It turned out this was pretty popular among developers, but I have debated almost all of these points with other investors. I guess I'll also cop to "contrarian opinion" being the VC codeword for "pay attention to me." Sorry in advance.
In the spirit of strong opinions, weakly held... 👇
- You can’t “just build" a dev platform on top of your successful SaaS business. It’s a different customer and more importantly a different user.
- Developer Experience (DX) and Community/Developer Advocacy on the founding team probably more important than the second/third technical cofounder. Ditto Open Source community experience, for certain products and business models.
- Low code is infinitely more interesting than no code. The most popular programming language in the world is Excel. We are massively underestimating the number of people who can low-code in their area of expertise. The barriers to entry for coding are lowering every day.
- By the numbers, most developers live outside of Silicon Valley, and they work in all kinds of industries and typically on small teams at non-tech focused companies. SV engineers are great for PMF, but GitHub, MSFT, and CircleCI make their money on the rest.

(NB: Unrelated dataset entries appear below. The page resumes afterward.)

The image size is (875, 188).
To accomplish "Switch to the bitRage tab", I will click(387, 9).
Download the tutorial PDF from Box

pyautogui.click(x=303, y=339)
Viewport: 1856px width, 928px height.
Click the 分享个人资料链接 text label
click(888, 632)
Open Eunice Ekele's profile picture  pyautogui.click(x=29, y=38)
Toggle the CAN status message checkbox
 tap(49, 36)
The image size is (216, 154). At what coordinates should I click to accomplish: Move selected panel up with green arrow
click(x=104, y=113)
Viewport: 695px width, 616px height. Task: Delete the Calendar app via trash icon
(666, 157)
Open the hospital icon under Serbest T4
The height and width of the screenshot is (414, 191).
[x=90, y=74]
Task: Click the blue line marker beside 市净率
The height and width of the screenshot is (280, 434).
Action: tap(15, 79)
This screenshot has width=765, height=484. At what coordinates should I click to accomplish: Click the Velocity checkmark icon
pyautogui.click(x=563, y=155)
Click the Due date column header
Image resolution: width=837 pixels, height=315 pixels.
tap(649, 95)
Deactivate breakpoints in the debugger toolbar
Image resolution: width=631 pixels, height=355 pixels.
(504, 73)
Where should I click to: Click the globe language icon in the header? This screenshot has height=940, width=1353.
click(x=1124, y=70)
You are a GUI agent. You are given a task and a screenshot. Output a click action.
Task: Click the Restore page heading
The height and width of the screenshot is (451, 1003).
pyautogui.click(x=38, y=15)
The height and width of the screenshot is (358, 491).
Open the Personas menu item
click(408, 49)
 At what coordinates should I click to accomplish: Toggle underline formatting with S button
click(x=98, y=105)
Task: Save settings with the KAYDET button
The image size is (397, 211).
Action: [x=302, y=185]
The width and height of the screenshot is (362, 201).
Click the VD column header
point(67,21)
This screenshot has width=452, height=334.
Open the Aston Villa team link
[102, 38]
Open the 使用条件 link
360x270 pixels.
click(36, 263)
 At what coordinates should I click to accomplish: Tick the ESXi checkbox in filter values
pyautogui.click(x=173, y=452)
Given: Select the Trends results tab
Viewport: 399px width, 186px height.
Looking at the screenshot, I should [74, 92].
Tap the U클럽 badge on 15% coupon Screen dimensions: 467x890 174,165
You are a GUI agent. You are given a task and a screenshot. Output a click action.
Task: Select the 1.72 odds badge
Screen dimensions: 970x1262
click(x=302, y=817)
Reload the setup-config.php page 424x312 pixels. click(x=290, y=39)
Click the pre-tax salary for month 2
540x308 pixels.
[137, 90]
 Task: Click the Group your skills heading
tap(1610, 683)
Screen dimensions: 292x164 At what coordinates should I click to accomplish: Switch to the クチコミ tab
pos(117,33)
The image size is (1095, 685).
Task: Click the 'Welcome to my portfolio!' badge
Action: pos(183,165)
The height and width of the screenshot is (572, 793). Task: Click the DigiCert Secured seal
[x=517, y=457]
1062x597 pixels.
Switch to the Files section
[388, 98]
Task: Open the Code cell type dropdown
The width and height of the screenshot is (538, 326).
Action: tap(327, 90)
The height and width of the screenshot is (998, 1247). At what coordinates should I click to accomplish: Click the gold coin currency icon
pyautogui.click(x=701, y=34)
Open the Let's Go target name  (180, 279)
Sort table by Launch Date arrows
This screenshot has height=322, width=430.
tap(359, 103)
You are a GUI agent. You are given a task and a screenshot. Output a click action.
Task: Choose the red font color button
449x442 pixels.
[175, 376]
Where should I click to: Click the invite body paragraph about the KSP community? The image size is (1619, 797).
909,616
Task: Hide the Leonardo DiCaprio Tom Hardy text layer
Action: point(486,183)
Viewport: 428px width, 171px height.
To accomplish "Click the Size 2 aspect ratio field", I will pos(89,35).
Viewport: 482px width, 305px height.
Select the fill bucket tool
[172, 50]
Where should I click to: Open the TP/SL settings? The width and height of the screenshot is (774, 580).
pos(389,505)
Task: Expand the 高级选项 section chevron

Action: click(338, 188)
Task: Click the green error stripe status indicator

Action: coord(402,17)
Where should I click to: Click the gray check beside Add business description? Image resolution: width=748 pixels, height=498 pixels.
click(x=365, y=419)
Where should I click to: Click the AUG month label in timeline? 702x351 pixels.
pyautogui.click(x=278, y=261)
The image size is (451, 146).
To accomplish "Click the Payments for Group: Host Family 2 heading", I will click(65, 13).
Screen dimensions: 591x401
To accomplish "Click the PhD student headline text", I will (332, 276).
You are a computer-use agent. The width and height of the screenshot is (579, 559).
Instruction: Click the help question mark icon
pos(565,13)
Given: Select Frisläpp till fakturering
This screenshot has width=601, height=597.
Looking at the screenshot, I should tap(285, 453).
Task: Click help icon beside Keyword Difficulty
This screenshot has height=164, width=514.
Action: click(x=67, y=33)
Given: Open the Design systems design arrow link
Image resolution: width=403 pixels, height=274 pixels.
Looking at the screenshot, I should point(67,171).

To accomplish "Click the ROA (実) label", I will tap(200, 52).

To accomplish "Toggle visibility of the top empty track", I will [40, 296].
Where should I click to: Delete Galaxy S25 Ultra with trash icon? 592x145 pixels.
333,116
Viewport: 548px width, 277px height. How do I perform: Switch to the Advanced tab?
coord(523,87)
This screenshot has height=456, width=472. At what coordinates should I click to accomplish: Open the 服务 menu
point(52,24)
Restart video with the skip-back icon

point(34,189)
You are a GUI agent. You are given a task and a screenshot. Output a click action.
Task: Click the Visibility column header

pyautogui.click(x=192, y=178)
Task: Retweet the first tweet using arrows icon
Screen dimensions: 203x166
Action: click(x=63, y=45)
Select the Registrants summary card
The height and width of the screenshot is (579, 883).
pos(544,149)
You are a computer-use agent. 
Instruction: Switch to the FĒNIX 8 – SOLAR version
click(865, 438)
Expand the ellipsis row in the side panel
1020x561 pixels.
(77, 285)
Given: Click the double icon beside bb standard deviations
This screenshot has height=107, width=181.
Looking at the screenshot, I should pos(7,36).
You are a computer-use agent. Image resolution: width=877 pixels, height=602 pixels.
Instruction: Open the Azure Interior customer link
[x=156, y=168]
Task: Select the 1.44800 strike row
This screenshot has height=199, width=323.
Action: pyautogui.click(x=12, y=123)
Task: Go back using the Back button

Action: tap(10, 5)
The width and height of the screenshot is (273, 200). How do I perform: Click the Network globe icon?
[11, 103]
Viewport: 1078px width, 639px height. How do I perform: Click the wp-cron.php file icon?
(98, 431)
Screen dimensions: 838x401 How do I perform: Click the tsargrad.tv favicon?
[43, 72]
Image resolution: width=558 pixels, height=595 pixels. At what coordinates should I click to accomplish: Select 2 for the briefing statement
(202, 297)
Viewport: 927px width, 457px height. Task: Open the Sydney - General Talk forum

- But Silicon Valley exports developer culture in the way LA does popular culture and NYC does (non-tech) business culture. 10 years ago, I’d never have predicted CI/CD, PaaS, cloud based source control, and agile methodologies would go mainstream.
- People underestimate the number of junior developers. The population of engineers by age is shaped like a pyramid, because of demand in the labor market. Implications to average experience/average current skill level, and to exponential growth of new tools. (Rust > Java.)
- There is a ~3M global developer deficit relative to industry demand. Even during a recession, and even after layoffs, companies will pay for developer tools that amplify productivity. Honestly, they don’t have a choice, because developers will use whatever they want anyway.
- Deep learning isn’t very popular for truly valuable business use cases. Much simpler models drive much more value. There’s an interesting bet that it will change, but it’s far, far from certain. That being said, deep learning is the coolest fucking thing I’ve ever seen in CS.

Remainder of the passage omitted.